KINTYRE'S CHURCH ORGANS

The peninsula of Kintyre, attached to the Gaelic-speaking West Highlands of Scotland, lies south and west of Scotland's metropolis of Glasgow and its main town of Campbeltown is less than thirty 'sailing miles' from Northern Ireland, the consequence being that Kintyre lies in the midst, almost equidistantly and distinctly, from three quite different regions and cultures. At the end of the 1970's, Campbeltown contained three congregations belonging to The Church of Scotland and one congregation each for The Free Church of Scotland, The United Free Church of Scotland, The Roman Catholic Church, The Scottish Episcopal Church, others in the community belonging to 'The Open Brethern', The Salvation Army and The Jehovah's Witnesses and in times past also had congregations of Methodists, Baptists and Congregationalists and Good Templars. The different denominations bear witness to past migrations, social schisms, moral campaigns and ethnic mixing.

The only remaining pipe organ in use, is in Campbeltown's St. Kiaran's Scottish Episcopal Church - The twomanual organ, built by Brook of Glasgow, has a tracker action and, rather unusually, has the Swell manual placed below the Great, the reasoning and logic of that unknown - Seemingly the organ may have been built for use as a 'private house organ' for it was given, or sold, to the church by Colonel Proudfoot Dick of the now demolished Killellan House, on the Southend road, St. Kiaran's first service in the present building on August 16, 1891.
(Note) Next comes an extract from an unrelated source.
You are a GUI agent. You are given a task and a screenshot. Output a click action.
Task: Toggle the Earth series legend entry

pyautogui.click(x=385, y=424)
When Campbeltown's Lochend United Free Church was demolished in 1984, its 1922-built Harrison pipe organ 1

was dismantled and its parts incorporated in a a 1987/1998 rebuild and enlargement of the Harrison organ in St James The Greater Church in Haydock, which is between Liverpool and Manchester, very close to the M6 motorway.

Replaced in 2000 by a highly versatile two manual Allen 'Renaissance' R-270 electronic organ, Campbeltown's other Harrison pipe organ, built in 1954, at a cost of £3,600, remains, partly dismantled, in The Highland Church. Likewise, the pipe organ in Campbeltown's former Lorne Street Church, now Campbeltown's Heritage Centre, is also partly dismantled and much of it still in situ.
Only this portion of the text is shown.